┏━━

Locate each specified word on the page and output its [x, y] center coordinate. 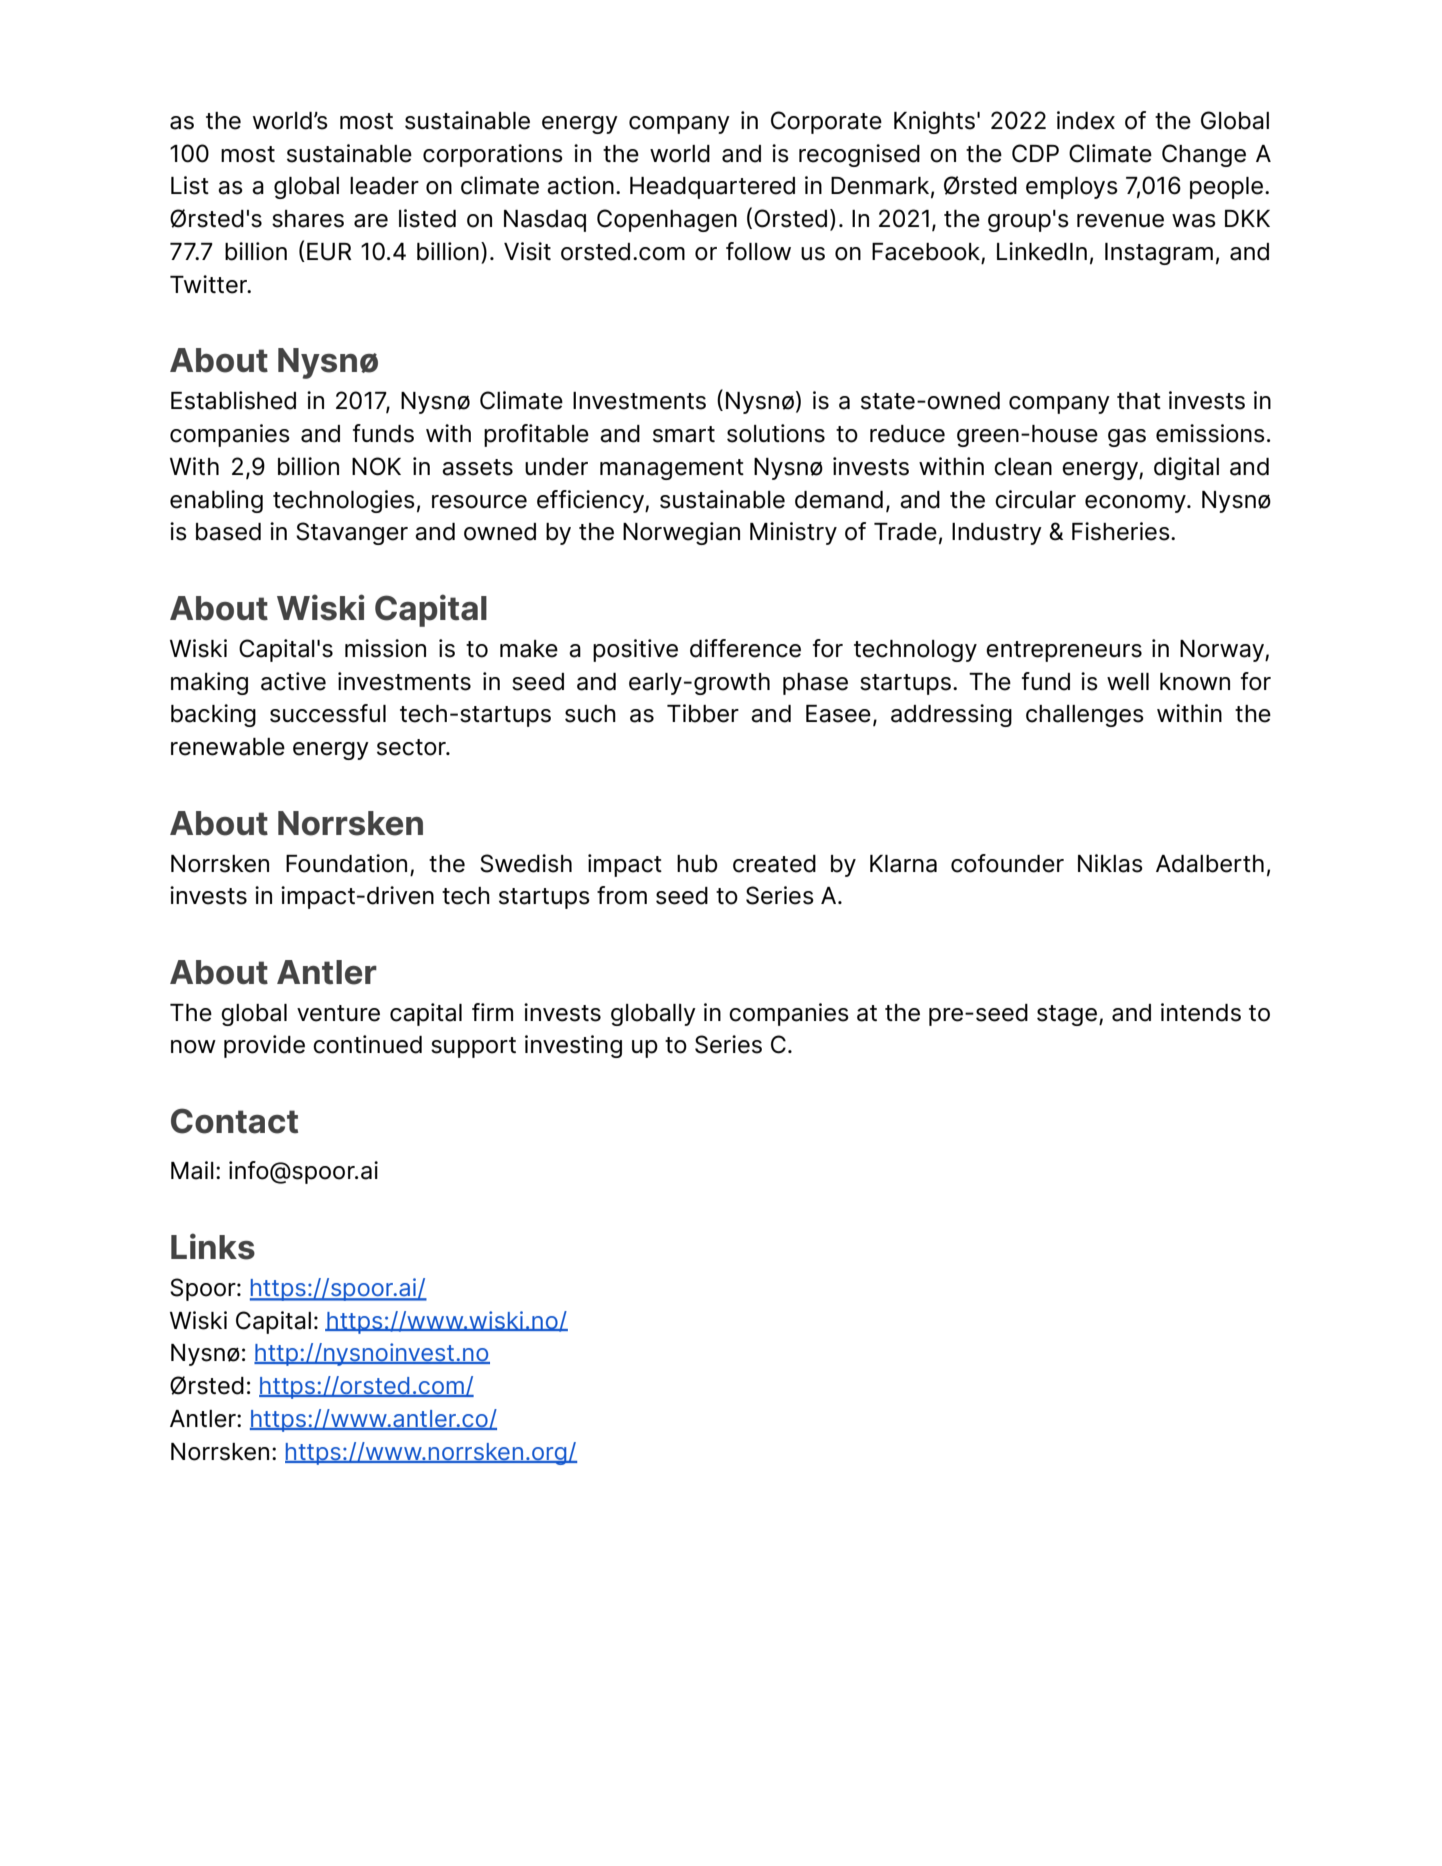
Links [213, 1246]
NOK [376, 466]
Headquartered [712, 188]
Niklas [1110, 863]
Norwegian [681, 533]
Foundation [346, 863]
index [1086, 120]
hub [697, 864]
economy [1136, 504]
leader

┗━━

> Task details
Could you convert the lines above into a numbered list, leaving out any blank lines and any pictures?

> Result of this exercise
1. Locate each specified word on the page and output its [x, y] center coordinate. 
2. Links [213, 1246]
3. NOK [376, 466]
4. Headquartered [712, 188]
5. Niklas [1110, 863]
6. Norwegian [681, 533]
7. Foundation [346, 863]
8. index [1086, 120]
9. hub [697, 864]
10. economy [1136, 504]
11. leader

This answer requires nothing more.